(Collection entries)
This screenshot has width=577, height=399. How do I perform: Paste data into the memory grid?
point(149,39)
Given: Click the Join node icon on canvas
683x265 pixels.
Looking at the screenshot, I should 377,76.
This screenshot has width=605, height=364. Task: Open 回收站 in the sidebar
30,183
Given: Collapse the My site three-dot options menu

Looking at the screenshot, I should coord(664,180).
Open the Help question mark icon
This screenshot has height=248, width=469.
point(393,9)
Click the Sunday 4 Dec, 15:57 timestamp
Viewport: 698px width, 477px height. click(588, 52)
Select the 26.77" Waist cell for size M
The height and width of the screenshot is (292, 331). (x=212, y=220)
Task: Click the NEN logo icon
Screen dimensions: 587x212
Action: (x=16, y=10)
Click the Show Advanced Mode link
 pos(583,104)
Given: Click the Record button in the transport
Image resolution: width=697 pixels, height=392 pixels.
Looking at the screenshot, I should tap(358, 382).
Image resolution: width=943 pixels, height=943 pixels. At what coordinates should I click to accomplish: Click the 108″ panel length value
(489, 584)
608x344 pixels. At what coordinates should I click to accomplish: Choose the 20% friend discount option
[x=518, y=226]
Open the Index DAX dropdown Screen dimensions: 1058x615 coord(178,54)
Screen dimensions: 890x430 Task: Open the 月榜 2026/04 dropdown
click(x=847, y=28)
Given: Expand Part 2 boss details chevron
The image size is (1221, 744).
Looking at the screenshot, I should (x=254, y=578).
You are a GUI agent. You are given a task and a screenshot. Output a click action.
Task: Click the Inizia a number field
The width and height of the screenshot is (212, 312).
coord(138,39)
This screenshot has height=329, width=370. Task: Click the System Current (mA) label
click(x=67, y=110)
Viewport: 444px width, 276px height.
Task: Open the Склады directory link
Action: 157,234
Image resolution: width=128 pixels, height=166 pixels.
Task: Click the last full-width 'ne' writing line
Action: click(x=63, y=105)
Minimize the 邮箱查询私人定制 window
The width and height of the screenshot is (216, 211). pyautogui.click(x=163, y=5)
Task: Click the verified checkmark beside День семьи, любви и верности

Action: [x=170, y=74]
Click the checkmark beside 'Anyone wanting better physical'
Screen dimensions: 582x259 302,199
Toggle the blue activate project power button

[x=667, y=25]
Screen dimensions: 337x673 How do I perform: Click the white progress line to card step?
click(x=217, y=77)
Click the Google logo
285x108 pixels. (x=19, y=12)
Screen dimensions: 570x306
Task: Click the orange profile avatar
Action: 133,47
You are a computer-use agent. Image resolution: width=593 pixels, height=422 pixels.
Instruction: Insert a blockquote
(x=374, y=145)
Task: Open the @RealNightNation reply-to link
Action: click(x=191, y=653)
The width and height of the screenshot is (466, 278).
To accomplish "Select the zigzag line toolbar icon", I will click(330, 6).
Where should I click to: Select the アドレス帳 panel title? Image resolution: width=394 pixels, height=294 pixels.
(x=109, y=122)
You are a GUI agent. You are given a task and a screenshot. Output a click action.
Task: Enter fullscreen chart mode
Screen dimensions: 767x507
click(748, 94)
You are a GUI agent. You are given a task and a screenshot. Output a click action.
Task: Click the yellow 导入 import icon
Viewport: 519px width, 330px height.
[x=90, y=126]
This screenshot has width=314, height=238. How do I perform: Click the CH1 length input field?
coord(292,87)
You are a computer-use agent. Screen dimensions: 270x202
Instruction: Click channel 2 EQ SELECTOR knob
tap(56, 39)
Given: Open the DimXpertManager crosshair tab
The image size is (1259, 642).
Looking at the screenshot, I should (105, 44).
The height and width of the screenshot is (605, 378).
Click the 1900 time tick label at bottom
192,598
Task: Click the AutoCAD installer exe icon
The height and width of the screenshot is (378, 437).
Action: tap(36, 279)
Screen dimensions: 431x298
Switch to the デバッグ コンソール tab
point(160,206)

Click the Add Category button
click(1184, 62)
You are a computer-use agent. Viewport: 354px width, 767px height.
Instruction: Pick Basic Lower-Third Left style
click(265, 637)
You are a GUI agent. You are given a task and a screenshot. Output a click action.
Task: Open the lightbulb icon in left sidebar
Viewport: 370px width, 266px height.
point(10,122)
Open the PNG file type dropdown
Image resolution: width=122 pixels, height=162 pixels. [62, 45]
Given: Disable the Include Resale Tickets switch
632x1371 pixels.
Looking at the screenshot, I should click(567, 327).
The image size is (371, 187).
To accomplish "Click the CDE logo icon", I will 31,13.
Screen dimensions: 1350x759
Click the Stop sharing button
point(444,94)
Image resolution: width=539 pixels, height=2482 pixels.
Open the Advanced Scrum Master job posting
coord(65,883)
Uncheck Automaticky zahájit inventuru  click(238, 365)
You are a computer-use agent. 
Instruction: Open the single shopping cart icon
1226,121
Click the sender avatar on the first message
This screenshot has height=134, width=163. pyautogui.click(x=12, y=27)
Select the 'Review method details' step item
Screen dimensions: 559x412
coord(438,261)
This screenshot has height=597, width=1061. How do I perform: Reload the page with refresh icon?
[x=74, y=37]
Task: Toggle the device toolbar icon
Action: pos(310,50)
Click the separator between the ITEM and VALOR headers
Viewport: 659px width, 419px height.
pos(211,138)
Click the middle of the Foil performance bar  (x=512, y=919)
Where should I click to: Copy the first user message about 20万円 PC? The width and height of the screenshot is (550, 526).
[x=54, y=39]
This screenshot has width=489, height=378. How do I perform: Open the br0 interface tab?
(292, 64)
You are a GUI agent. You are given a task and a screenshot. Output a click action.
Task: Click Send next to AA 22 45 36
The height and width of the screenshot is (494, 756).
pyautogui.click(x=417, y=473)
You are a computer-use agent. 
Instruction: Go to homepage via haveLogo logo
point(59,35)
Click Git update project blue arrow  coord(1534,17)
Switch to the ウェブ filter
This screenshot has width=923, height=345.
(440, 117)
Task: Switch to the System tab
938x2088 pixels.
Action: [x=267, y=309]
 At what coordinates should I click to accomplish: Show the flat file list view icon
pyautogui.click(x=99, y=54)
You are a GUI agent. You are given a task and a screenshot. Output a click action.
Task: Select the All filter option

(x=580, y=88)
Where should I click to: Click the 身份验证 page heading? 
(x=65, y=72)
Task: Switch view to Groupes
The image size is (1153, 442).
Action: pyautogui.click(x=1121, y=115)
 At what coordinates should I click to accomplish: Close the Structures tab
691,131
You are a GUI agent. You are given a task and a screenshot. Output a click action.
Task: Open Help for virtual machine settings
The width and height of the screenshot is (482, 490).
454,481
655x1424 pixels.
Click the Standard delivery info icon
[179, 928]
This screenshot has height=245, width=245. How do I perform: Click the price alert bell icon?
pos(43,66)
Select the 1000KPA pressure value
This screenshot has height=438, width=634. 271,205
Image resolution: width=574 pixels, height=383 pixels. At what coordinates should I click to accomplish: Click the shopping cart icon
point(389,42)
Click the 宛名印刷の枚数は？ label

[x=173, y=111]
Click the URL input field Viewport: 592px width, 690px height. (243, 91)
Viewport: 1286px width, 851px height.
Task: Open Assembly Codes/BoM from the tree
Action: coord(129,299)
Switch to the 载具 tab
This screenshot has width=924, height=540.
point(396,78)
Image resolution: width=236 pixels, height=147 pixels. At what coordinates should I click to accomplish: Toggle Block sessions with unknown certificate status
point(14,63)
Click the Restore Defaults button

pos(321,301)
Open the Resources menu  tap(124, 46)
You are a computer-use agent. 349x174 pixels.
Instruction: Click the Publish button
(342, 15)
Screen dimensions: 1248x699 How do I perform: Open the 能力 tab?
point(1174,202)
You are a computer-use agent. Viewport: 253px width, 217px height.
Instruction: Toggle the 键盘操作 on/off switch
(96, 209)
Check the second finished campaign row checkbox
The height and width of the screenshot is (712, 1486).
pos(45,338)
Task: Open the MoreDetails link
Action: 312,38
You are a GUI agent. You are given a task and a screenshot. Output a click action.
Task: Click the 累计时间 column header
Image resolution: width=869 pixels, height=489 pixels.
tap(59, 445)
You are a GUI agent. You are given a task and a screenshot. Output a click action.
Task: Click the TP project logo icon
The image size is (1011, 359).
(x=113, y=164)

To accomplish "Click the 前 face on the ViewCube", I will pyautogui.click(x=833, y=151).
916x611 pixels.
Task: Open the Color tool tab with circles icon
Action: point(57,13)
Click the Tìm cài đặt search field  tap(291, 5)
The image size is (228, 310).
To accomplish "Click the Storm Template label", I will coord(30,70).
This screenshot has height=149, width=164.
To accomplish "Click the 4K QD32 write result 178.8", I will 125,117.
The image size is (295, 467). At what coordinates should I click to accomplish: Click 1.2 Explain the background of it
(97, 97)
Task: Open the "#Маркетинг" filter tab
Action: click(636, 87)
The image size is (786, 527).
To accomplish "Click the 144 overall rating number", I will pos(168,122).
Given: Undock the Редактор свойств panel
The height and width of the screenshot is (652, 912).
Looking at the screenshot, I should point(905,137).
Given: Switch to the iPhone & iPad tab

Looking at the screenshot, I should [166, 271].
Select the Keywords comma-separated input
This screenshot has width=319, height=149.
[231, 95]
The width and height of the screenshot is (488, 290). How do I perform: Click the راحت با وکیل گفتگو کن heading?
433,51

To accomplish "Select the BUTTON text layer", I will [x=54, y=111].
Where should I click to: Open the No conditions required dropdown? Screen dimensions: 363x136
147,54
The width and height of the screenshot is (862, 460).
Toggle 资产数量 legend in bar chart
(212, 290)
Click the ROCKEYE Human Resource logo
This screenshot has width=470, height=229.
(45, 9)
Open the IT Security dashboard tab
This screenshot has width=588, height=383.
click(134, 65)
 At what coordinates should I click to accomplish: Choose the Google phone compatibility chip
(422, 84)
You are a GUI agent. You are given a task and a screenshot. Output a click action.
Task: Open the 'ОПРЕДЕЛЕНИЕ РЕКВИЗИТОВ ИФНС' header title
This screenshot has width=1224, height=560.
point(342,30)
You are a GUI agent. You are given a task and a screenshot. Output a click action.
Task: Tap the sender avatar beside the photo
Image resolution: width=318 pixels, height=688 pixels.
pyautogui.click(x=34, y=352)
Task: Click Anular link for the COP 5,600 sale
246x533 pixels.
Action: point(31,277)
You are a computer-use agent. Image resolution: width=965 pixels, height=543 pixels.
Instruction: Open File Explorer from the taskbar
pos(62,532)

_Exercise:_
From the records above, retype only the lines starting at the line that contains "At what coordinates should I click to accomplish: Show" and ending at the line that contains "Task: Open Help for virtual machine settings", both included.

_Answer section:_
 At what coordinates should I click to accomplish: Show the flat file list view icon
pyautogui.click(x=99, y=54)
You are a GUI agent. You are given a task and a screenshot. Output a click action.
Task: Select the All filter option

(x=580, y=88)
Where should I click to: Click the 身份验证 page heading? 
(x=65, y=72)
Task: Switch view to Groupes
The image size is (1153, 442).
Action: pyautogui.click(x=1121, y=115)
 At what coordinates should I click to accomplish: Close the Structures tab
691,131
You are a GUI agent. You are given a task and a screenshot. Output a click action.
Task: Open Help for virtual machine settings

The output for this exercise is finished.